- [The request]: Render the records as a two-column CSV with the headers input and output, one row per record, starting at the line containing "Given: Click the 58,000.00 price scale label" and ending after the line containing "Looking at the screenshot, I should coord(106,57).". Put each field in double quotes and replace line breaks inside it with spaces.

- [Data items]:

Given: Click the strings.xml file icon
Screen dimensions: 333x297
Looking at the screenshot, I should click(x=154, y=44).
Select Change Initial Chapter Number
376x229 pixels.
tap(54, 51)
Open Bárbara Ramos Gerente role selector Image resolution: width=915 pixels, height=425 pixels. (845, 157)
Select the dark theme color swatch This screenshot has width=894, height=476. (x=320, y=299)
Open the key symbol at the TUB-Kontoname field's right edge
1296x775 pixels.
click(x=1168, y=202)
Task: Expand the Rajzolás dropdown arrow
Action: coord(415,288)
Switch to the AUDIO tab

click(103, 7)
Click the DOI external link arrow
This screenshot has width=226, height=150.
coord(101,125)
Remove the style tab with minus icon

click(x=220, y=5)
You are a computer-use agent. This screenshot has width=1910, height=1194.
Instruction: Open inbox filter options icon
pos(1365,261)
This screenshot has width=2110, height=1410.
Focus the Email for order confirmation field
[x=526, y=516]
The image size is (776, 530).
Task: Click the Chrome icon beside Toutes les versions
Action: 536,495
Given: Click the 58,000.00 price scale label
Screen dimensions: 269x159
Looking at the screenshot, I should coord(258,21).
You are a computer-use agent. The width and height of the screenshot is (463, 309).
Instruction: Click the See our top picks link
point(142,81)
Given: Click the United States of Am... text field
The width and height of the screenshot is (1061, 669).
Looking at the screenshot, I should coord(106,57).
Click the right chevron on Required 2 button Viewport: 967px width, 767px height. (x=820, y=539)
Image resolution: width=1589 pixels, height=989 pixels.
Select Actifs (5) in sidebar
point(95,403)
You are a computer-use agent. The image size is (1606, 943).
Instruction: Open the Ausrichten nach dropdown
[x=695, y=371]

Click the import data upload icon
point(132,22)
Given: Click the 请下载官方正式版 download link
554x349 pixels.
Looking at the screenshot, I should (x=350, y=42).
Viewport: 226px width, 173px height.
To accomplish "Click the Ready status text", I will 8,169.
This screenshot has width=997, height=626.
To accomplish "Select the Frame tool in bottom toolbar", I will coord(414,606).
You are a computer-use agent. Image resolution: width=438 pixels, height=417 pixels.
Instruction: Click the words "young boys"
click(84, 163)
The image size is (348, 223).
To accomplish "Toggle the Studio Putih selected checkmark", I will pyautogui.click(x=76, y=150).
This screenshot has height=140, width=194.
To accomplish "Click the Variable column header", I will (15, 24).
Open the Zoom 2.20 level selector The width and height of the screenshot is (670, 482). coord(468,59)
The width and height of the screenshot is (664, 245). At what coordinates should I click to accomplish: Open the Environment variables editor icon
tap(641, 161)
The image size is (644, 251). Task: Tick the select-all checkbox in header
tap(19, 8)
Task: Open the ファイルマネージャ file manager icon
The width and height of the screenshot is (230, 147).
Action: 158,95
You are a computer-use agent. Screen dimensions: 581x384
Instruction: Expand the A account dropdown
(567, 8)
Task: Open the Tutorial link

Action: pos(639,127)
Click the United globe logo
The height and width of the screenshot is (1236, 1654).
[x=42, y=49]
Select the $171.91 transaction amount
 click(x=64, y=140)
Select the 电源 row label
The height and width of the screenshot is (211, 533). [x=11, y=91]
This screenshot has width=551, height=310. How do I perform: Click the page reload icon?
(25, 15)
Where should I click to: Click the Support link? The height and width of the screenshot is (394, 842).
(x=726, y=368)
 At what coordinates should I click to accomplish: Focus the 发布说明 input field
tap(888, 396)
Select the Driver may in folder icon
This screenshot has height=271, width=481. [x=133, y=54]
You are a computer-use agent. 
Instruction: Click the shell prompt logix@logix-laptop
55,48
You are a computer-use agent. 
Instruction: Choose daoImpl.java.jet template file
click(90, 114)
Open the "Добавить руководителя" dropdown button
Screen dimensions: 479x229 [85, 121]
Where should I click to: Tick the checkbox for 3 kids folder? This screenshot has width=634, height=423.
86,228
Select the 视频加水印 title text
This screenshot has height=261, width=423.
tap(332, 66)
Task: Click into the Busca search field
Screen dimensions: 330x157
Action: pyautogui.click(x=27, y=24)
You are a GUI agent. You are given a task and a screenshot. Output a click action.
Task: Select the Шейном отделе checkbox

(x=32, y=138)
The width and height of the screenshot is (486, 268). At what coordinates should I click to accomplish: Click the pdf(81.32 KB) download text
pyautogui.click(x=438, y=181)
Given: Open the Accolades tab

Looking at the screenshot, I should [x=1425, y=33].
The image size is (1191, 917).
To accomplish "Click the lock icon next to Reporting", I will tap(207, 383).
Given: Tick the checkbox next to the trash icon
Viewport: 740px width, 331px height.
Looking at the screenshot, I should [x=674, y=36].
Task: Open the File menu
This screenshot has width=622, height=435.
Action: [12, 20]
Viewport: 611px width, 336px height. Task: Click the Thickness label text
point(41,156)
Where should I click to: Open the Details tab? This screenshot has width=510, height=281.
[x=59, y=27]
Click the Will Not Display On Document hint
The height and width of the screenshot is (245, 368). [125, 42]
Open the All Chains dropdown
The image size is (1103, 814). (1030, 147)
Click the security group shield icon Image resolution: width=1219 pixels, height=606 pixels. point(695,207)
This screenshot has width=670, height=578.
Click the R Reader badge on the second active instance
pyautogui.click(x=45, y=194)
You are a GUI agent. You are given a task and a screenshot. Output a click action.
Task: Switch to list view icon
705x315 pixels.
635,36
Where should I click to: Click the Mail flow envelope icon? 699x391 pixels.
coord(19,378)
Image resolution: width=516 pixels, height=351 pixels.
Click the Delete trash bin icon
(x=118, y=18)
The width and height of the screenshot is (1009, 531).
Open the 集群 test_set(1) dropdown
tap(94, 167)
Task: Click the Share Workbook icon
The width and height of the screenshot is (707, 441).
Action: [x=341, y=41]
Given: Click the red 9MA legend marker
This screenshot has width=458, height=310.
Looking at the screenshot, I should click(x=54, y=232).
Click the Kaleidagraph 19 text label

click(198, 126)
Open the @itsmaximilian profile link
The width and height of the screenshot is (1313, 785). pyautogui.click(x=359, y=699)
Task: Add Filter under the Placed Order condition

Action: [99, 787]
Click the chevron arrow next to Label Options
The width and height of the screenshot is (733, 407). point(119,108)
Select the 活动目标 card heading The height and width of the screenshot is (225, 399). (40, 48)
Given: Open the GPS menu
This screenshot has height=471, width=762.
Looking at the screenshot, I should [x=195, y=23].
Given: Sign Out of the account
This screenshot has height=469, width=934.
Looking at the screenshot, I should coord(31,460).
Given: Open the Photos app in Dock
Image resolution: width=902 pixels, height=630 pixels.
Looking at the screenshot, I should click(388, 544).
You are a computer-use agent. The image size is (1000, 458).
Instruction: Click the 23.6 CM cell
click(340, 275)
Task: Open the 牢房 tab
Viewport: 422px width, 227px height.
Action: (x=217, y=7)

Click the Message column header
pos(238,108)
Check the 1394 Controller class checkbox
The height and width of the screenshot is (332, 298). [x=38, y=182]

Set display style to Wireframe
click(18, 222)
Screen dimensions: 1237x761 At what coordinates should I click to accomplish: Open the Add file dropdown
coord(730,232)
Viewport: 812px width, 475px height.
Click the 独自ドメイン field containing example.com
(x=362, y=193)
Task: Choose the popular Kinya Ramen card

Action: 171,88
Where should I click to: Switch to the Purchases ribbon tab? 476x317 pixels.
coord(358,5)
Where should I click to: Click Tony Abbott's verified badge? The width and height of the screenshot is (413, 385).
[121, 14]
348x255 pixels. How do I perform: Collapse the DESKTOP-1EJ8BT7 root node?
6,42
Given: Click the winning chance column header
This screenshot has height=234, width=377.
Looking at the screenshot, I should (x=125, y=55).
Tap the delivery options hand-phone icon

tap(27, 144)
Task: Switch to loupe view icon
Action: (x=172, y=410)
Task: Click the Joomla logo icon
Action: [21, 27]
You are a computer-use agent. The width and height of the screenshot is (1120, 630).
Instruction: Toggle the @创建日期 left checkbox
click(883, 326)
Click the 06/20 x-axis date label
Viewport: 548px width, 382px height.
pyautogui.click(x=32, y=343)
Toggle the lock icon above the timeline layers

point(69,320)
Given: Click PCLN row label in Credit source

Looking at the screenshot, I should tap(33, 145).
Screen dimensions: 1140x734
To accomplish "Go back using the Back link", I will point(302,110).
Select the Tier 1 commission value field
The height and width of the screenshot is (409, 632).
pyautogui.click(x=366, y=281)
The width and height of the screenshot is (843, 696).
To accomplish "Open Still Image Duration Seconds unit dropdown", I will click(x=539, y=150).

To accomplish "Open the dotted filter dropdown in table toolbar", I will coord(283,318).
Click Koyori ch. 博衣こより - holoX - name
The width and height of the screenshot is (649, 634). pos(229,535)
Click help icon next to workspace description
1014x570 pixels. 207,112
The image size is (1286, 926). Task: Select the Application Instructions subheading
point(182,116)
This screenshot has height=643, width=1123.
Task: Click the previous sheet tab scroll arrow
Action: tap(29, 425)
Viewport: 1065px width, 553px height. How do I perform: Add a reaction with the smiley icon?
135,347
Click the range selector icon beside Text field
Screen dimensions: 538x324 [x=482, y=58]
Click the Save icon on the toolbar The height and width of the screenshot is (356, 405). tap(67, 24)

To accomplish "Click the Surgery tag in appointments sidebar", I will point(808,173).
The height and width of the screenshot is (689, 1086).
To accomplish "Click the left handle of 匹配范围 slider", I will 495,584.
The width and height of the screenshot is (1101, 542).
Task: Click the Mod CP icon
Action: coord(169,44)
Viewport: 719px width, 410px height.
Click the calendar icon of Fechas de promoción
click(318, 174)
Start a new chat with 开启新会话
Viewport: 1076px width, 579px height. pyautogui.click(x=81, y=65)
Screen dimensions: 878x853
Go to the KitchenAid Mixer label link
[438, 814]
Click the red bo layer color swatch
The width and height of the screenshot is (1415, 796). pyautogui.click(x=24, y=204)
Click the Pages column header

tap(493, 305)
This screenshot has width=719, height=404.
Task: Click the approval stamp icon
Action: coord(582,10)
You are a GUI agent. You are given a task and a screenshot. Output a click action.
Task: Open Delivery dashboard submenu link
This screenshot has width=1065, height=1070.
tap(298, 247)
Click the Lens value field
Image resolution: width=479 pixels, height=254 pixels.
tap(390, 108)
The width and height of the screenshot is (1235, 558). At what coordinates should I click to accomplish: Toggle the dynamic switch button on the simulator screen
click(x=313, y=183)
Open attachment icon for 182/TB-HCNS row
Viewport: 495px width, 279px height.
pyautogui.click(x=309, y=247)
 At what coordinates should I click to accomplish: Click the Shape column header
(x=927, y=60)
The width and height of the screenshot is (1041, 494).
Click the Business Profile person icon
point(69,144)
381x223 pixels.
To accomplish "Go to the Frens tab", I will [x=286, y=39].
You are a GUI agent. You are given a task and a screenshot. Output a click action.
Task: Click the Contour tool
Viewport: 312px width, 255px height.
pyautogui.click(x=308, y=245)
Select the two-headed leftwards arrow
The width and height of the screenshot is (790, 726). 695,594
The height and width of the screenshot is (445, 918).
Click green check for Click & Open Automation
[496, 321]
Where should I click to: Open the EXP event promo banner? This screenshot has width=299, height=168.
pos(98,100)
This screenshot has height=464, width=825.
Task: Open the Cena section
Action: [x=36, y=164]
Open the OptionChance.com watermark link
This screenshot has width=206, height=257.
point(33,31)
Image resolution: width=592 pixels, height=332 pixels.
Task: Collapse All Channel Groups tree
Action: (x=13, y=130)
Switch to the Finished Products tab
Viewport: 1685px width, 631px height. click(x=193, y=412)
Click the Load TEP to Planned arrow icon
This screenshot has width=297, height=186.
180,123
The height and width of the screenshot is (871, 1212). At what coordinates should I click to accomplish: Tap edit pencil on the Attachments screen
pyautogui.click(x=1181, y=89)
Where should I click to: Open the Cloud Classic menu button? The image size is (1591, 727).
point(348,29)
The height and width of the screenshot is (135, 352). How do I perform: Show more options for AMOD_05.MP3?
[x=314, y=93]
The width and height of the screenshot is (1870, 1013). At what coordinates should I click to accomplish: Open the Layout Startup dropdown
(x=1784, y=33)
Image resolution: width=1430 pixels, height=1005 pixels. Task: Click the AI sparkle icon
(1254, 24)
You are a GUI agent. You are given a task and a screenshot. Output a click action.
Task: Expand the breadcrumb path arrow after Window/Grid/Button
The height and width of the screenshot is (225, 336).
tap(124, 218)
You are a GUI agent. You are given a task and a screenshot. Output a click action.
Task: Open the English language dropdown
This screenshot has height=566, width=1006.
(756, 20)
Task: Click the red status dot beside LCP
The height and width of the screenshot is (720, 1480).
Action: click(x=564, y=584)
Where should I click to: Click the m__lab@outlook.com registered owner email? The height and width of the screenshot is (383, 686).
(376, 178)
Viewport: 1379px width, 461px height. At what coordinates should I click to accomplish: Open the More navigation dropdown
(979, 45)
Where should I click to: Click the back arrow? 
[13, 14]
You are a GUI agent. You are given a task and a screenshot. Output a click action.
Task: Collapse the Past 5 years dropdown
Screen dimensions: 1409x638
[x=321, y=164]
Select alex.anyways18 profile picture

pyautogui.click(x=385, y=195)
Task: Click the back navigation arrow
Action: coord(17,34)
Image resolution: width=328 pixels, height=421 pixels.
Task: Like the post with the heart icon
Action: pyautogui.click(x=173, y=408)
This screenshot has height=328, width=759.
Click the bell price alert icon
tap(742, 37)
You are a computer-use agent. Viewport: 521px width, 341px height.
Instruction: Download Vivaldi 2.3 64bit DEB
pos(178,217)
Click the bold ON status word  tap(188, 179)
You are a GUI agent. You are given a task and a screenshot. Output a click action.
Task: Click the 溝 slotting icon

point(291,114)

- [Response to this exercise]:
input,output
"Given: Click the 58,000.00 price scale label Screen dimensions: 269x159","Looking at the screenshot, I should coord(258,21)."
"You are a computer-use agent. The width and height of the screenshot is (463, 309). Instruction: Click the See our top picks link","point(142,81)"
"Given: Click the United States of Am... text field The width and height of the screenshot is (1061, 669).","Looking at the screenshot, I should coord(106,57)."